Lynkuet Side Effects

6 ADVERSE REACTIONS The following clinically significant adverse reactions are described elsewhere in the labeling: Central Nervous System (CNS) Depressant Effect and Daytime Impairment [see Warnings and Precautions (5.1) ] Hepatic Transaminase Elevations [see Warnings and Precautions (5.2) ] The most frequently reported (≥5%) adverse reactions were headache, fatigue, dizziness and somnolence.

( 6.1 ) To report SUSPECTED ADVERSE REACTIONS, contact Bayer HealthCare Pharmaceuticals Inc.

at 1-888-842-2937 or FDA at 1-800-FDA-1088 or www.fda.gov/medwatch.

6.1 Clinical Trials Experience Because clinical trials are conducted under widely varying conditions, adverse reaction rates observed in the clinical trials of a drug cannot be directly compared to rates in the clinical trials of another drug and may not reflect the rates observed in clinical practice.

The safety of LYNKUET was evaluated in three randomized, double-blind, placebo-controlled, multicenter clinical trials (OASIS 1, OASIS 2, OASIS 3 ) in 1420 women .

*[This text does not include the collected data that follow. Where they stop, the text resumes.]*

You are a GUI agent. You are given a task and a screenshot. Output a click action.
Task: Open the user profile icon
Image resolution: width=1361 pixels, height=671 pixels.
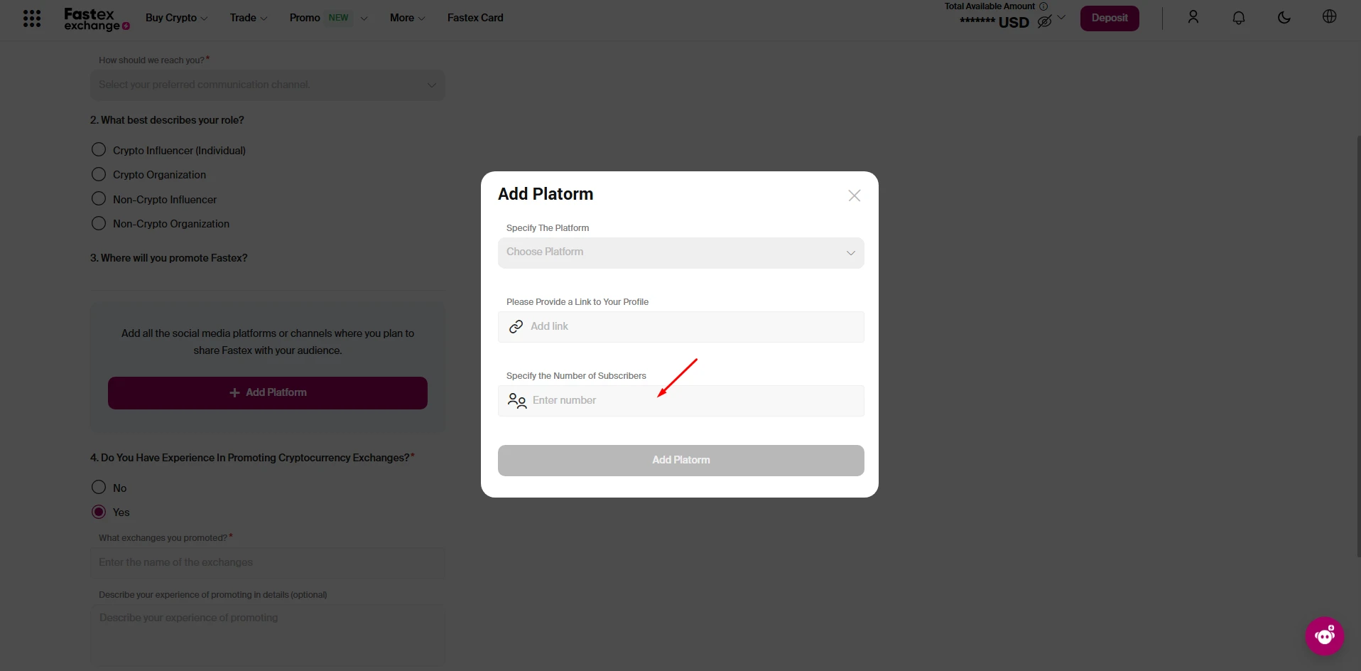(x=1193, y=18)
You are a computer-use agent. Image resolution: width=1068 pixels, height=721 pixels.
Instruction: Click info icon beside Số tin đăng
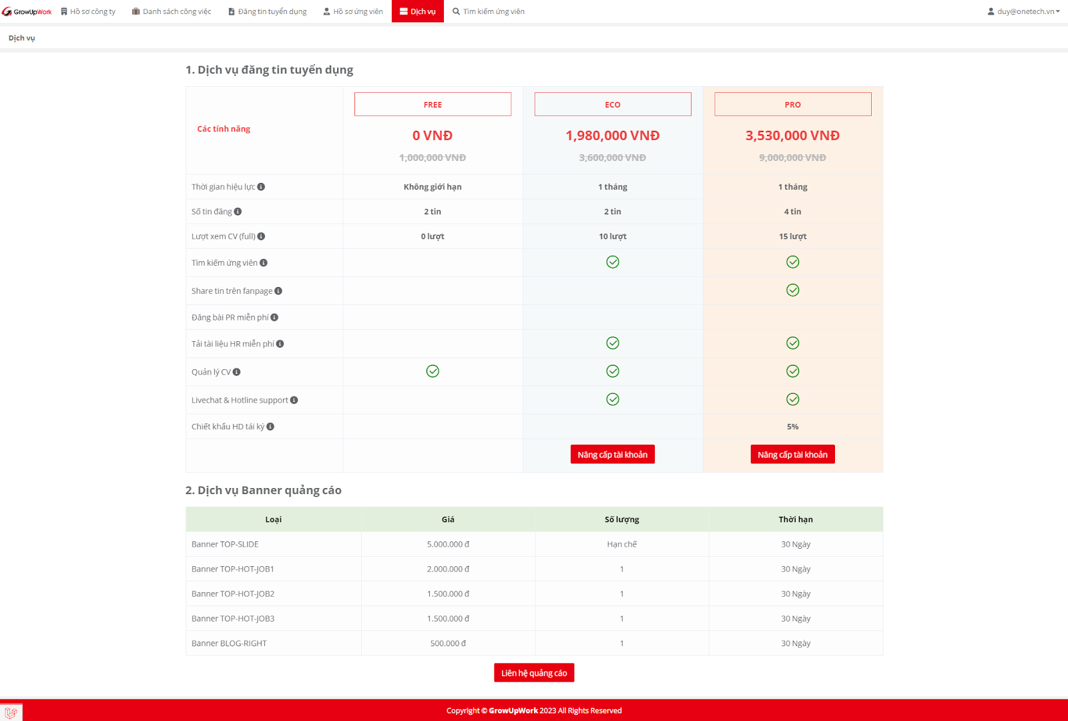point(238,212)
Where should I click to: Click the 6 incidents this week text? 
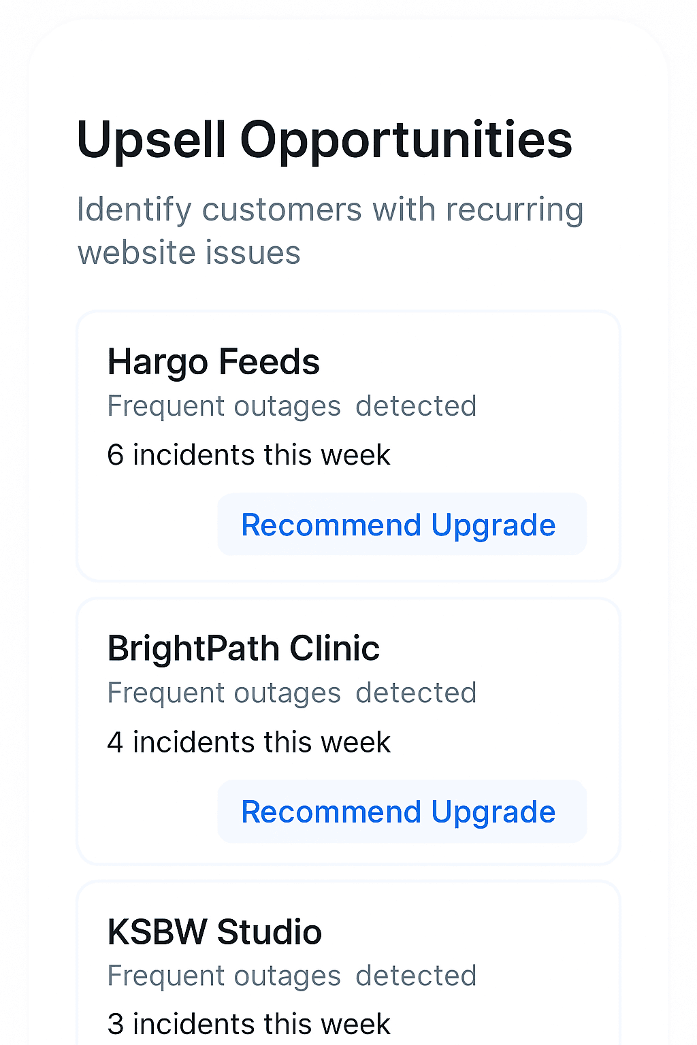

In OASIS 1 and OASIS 2 combined, 793 women received LYNKUET or placebo for 12 weeks.

After the first 12 weeks, 341 women randomized to LYNKUET continued to receive LYNKUET for another 14 weeks, with a total treatment duration of up to 26 weeks.

In OASIS 1 and OASIS 2 combined, 349 women received placebo for the first 12 weeks and 348 women switched to LYNKUET for the next 14 weeks.

In OASIS 3, 627 women received LYNKUET or placebo for up to 52 weeks to evaluate long-term safety [see Clinical Studies (14) ] .

Common Adverse Reactions In OASIS 1 and 2 combined, through the first 12 weeks, commonly reported adverse reactions in the LYNKUET group (≥2% and greater than in placebo) were headache, fatigue, gastroesophageal reflux disease, dizziness, nausea, and somnolence.